O gravame é o documento que diz se o carro está em situação chamada de alienação fiduciária (transferência de bens como garantia para realizar o pagamento de uma dívida, a partir de um acordo estabelecido entre o credor e o devedor). Na prática, o que acontece é que, quando a financeira financia um carro para o cliente, tem que incluir no sistema do Detran o gravame, para o que o departamento de trânsito cobra uma taxa. E esse valor teve aumento, previsto em lei, mas de abusivos 500%.

No entanto, as instituições financeiras se negaram a arcar com esse aumento e travaram a inclusão do gravame. “Para o consumidor que vai às lojas e quem está tentando fazer um financiamento, via bancos ou consórcios, não consegue o carro, porque, sem o gravame, quem está comprando não tem como receber o valor”, continua o empresário.

Após discussões e inúmeras reuniões, instituições bancárias, Detran-MG e revendedoras acabaram entrando em acordo, e o mercado agradece. A perspectiva do setor é para um aumento no volume de negócios para fevereiro, no caso específico em BH ainda mais com a reabertura do comércio depois do período de suspensão das atividades no início de janeiro na cidade, devido à pandemia.

Em relação ao balanço de vendas em janeiro, Flavio Maia pontua exatamente esse novo coeficiente. “Os resultados foram fortemente impactados por essa briga entre os bancos e o Detran. Foram 15 dias sem vender nenhum carro financiado”, diz. E agora, para ele, a mudança nesse cenário aponta para um tom otimista para o mês que se inicia. “Janeiro realmente não foi muito positivo em Minas Gerais. Na AutoMAIA também não. Tivemos o pior janeiro nos últimos anos. Com os financiamentos de volta em fevereiro, o setor está bombando de novo. Bola para frente. Estamos na perspectiva de ter o melhor fevereiro da história”, prevê.

“Impor ao setor automobilístico limitações como as de vendas por meio de contratos de financiamento significa condenar todo o setor à falência, a longo ou curto prazo, uma vez que a realidade brasileira impõe que a maior parte das vendas de veículos automotores seja realizada por meio de financiamento”, pontua o Flavio Maia.

Os últimos dados divulgados pela Federação Nacional das Associações dos Revendedores de Veículos Automotores (FENAUTO) mostram um recuo de 4,5% nas vendas, em janeiro de 2021, em comparação com o mesmo período de 2020. No primeiro mês do ano foram comercializados 1.162.057 veículos, contra 1.217.360 em janeiro de 2020.

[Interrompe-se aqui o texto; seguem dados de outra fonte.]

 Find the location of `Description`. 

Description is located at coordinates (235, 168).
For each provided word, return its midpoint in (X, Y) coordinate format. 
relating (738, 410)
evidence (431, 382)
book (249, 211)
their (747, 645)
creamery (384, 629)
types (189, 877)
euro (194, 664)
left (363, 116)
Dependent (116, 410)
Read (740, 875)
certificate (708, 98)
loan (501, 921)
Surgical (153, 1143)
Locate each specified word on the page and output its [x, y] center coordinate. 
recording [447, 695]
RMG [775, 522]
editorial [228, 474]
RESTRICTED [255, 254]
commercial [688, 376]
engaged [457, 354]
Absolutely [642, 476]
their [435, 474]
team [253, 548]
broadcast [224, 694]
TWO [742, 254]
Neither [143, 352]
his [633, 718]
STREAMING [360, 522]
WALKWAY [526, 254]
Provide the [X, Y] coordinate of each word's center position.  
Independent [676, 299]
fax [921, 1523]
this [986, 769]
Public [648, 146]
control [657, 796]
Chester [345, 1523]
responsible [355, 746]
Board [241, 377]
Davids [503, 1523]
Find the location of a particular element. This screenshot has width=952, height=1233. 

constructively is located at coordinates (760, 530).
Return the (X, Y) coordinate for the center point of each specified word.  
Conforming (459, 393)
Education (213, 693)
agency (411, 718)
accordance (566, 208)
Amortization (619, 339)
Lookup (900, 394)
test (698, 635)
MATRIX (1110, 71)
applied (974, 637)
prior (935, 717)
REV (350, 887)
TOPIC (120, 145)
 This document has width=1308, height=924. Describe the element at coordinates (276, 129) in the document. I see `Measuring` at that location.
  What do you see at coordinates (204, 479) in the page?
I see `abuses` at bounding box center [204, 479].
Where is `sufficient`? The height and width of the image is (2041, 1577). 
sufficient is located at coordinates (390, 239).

Já na comparação com a movimentação de dezembro, a queda foi de 27,2%. Embora possa parecer elevado, esse movimento para baixo já era previsto pela entidade, em função, mais uma vez, das restrições impostas pelas autoridades, com a nova onda do COVID-19, e também por janeiro ser naturalmente um mês com muitas despesas extras, como IPTU, IPVA, entre outros.

“Nossa expectativa é a de manter números positivos ao longo de 2021, com a retomada da economia e a chegada da vacina para imunizar a população. Acreditamos que essas variações de mês para mês podem acontecer, mas mantemos a expectativa de resultados melhores do que os do ano passado”, finaliza Maia.